The final act of mourning, the gathering of the bones into a bone box called an ossuary, was called 'ossilegium,' or 'secondary burial.' It is this act, I believe, that is in view in our Lord's response. [For a good discussion of secondary burials, see Meyers 1971; Rahmani 1981. On ossuaries, see Rahmani 1982b]. The disciples' request and Jesus' response makes good sense in light of the Jewish custom of secondary burial. When the disciples requested time to bury their fathers they were actually asking for time to finish the rite of secondary burial.  Their father had died, been placed in the family burial cave, and the sons had sat shiv'ah and most likely shloshim. They had requested anywhere from a few weeks to up to 11 months to finish the ritual of ossilegium before they returned to Jesus.

Jesus' sharp answer also fits well with secondary burial. The fathers had been buried in the family burial caves and their bodies were slowly decomposing.  In the tombs, along with the fathers, were other family members who had died, some awaiting secondary burial, others already placed in ossuaries.  When Jesus stated: 'Let the dead bury their own dead,' He was referring to two different kinds of dead in the tomb: the bones of the deceased which had already been neatly placed in ossuaries and the fathers who had yet to be reburied.  The phrase 'own dead' indicates that the fathers were included among the dead.

Franz finally takes pity on the reader as follows:

An amplified (interpretive) rendering of this statement might be: Look, you have already honored your father by giving him a proper burial in the family sepulcher. Now, instead of waiting for the flesh to decompose, this can never atone for sin, go and preach the Kingdom of God and tell of the only true means of atonement, faith alone in Christ. Let the bones of you dead father's ancestors gather his bones and place them in an ossuary. You follow me! 

1689 and all that

So the pavement exhortation at the top of Broughton Street appears to be – by today's standards – a somewhat obscure call to active ministry and battling sin over religious ceremonial; religious ceremonial (by implication) of questionable value. It thus appears to be a mild dig at the practices of the cathedral adjacent, implying that there are more important matters to be getting on with.

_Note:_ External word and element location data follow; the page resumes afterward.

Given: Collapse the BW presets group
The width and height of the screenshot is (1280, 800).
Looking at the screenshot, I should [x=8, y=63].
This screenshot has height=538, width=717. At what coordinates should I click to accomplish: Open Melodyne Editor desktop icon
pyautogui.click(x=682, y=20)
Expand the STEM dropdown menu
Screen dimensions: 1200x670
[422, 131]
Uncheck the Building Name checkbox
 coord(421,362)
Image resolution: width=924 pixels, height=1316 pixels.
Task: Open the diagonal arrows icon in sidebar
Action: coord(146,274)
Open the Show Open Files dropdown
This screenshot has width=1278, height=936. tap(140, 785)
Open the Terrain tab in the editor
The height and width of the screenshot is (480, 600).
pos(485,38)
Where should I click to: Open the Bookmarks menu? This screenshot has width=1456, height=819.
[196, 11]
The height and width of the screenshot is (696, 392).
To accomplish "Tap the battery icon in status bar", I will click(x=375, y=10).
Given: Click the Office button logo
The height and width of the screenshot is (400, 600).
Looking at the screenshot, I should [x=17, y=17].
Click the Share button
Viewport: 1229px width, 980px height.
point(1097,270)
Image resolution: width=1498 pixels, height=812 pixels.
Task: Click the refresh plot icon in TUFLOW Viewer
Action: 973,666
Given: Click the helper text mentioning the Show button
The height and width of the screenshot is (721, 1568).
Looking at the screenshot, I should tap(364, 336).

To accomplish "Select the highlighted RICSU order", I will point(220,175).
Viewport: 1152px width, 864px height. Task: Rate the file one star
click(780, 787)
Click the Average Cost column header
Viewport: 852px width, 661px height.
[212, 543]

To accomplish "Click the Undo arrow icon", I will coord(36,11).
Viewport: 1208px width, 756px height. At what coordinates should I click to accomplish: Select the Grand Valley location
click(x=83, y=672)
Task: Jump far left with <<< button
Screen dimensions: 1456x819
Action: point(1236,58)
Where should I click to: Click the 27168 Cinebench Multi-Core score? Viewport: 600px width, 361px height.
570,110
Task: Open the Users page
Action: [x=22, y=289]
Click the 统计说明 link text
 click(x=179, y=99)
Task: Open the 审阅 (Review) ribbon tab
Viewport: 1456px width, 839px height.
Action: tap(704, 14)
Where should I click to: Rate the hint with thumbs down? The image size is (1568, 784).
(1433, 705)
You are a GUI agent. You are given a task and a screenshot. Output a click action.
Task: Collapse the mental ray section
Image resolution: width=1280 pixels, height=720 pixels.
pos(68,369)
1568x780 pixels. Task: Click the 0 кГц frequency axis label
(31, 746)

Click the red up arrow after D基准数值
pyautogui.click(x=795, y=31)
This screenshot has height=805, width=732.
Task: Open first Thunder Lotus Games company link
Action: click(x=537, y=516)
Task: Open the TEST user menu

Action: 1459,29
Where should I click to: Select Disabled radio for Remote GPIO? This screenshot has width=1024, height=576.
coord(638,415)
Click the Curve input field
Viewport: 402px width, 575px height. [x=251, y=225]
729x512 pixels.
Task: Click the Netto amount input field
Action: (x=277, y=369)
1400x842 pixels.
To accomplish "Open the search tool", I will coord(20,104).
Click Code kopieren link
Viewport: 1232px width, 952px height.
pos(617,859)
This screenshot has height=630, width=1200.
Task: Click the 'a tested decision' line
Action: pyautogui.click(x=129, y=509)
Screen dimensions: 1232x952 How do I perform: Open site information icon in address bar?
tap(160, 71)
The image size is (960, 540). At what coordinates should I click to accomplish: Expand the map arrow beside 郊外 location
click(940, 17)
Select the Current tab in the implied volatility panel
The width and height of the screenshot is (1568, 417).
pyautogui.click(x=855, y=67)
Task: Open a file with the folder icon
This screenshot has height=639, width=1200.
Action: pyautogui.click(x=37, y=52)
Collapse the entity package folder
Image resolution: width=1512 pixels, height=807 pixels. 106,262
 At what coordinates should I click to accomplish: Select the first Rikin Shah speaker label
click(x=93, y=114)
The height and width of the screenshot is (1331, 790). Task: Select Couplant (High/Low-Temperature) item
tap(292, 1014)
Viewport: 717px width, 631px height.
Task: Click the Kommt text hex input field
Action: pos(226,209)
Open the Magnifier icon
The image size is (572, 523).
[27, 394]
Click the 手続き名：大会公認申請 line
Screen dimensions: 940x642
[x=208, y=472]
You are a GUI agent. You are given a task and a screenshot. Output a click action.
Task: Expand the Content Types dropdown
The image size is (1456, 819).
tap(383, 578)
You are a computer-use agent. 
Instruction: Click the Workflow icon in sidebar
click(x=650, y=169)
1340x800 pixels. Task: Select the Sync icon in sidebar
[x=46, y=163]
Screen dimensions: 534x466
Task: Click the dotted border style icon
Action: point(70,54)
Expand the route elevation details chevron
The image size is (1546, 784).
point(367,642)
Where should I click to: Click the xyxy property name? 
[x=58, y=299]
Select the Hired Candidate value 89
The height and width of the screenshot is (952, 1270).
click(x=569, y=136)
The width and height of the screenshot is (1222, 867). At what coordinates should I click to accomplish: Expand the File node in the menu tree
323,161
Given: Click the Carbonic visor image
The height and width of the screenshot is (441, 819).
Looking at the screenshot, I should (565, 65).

But wait, the message is about to become more explicit. 

What, courteous Spurtle readers have been wondering, is the significance of the '1689'?

The likeliest explanation we've found is that it refers to the year in which Parliament passed the Act of Toleration, liberalising the state's response to religious organisations other than the established Churches of England and Scotland.

Soon after the legislation's passage, representatives of more than 100 Particular Baptist churches met to endorse a document. This London Baptist Confession of Faith cleared up various misapprehensions of 'heterodoxies and fundamental errors' wrongly charged to the signatories' part, laying down instead what they trusted would be an unmistakable declaration of their true beliefs.

Among these was the following:

26.4. The Lord Jesus Christ is the Head of the church, in whom, by  the appointment of the Father, all power for the calling, institution, order or government of the church, is invested in a supreme and sovereign manner; neither can the Pope of Rome in any sense be head thereof, but is that antichrist, that man of sin, and son of perdition, that exalteth himself in the church against Christ.

Conclusion

What '1689' seems to add, then, is a good old-fashioned dollop of rancid sectarian brown-sauce to the foregoing, fairly innocuous, theological fish-supper.

Now, much as we enjoyed our brief researches on this subject, it has to be said that huddles of Broughton citizens do not routinely meet on street corners to discuss such finer points. Theological history has generally fallen out of fashion on Friday nights in the Barony; and even where it hasn't, few approach the subject from such an obscure angle. 

Which leads us to wonder who on earth the theological graffiti-ist understands to be his or her target audience. Is there a street subculture out there we don't know about? Should we expect blast and counter-blast from the nozzle of a spraycan in future?